Bepalend hierin was het Mirakel van Amsterdam in 1345, waarmee de Sloterweg onderdeel werd van de bedevaartsroute die pelgrims leidde naar de Heilige Stede aan het Rokin. In de eeuwen daarop vestigden zich langs de weg tal van herbergen en uitspanningen, voorzieningen waar reizigers hun paard konden stallen om iets te nuttigen of de nacht door te brengen.

Dronkemanshuisje

De herbergen in het buitengebied rond Amsterdam waren ook populair onder de stedelingen, die hier buiten bereik van de stedelijke accijnzen goedkoop konden drinken. In 1539 wist het stadsbestuur het accijnsgebied op het schenken van bier en wijn op te rekken tot ‘Halfweg Sloten’, halverwege de Sloterweg. Een slimme ondernemer vestigde pal buiten deze grens zijn herberg ‘de Rode Leeuw’, die op enkele zeventiende- en achttiende-eeuwse kaarten en tekeningen te zien is. De goedkope drank die in de herberg kon worden genoten, zal hebben bijgedragen aan de laat 18de-eeuwse naamswijziging naar het ‘Dronkemanshuisje’.

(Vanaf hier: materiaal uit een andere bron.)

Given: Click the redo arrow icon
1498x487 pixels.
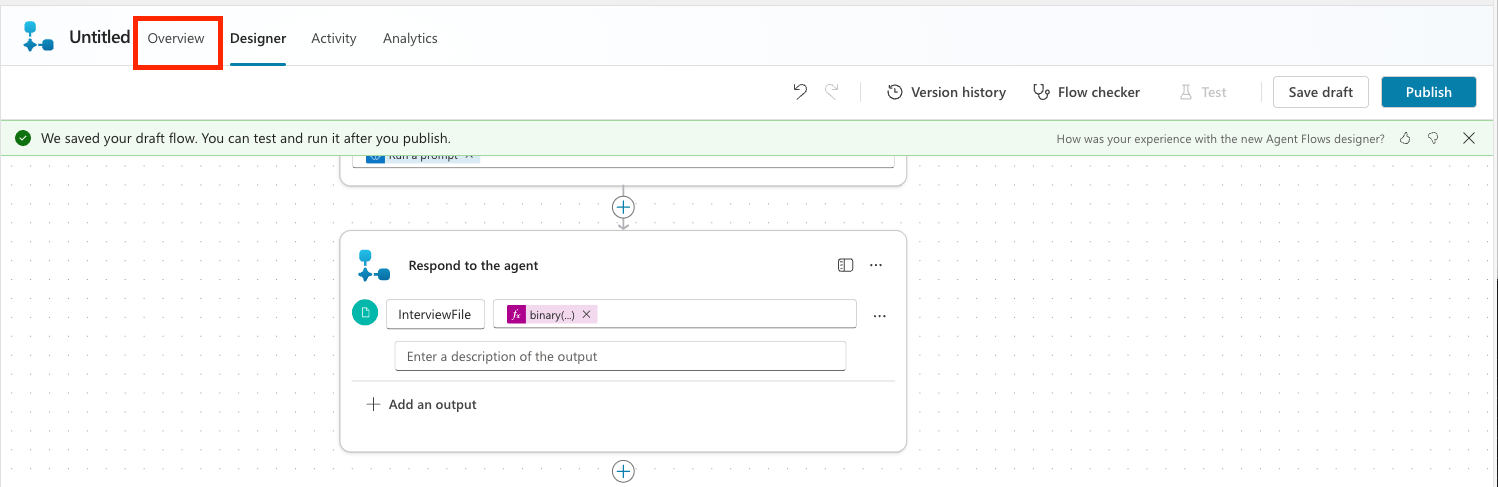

Tot in de vroege negentiende eeuw gold de herberg als een markant herkenningspunt halverwege de Sloterweg, waarna het werd overbouwd door een rijtje landarbeiderswoningen dat onlangs is afgebroken.

Opgraving

Archeologisch onderzoek op het terrein maakte de geschiedenis van de oude kroeg weer toegankelijk. Het centrale punt van de herberg was de gelagkamer, waar de kroeggangers bij de warmte van het haardvuur een pijp op konden steken, en waar spelletjes zoals dobbelen, knikkeren, en bikkelen werden gespeeld. Het liet allemaal zijn sporen na in het zandvloertje rondom de haardplaats.

Constructie

Een naastgelegen gebouw diende mogelijk als stal en werd al in de vroege zeventiende eeuw op houten stiepen geplaatst. Dit bijgebouw werd later opnieuw opgetrokken, zij het met een wat twijfelachtige constructie van hergebruikte dakpannen. De eenvoudige bouwwijze laat zien hoe op het zeventiende- en achttiende-eeuwse platteland vaak werd gewerkt met hergebruikte bouwmaterialen die toevallig voor handen waren. De sfeer in de Rode Leeuw zal er niet minder om zijn geweest. De resten zijn weer afgedekt, het echte archeologische puzzelwerk is begonnen.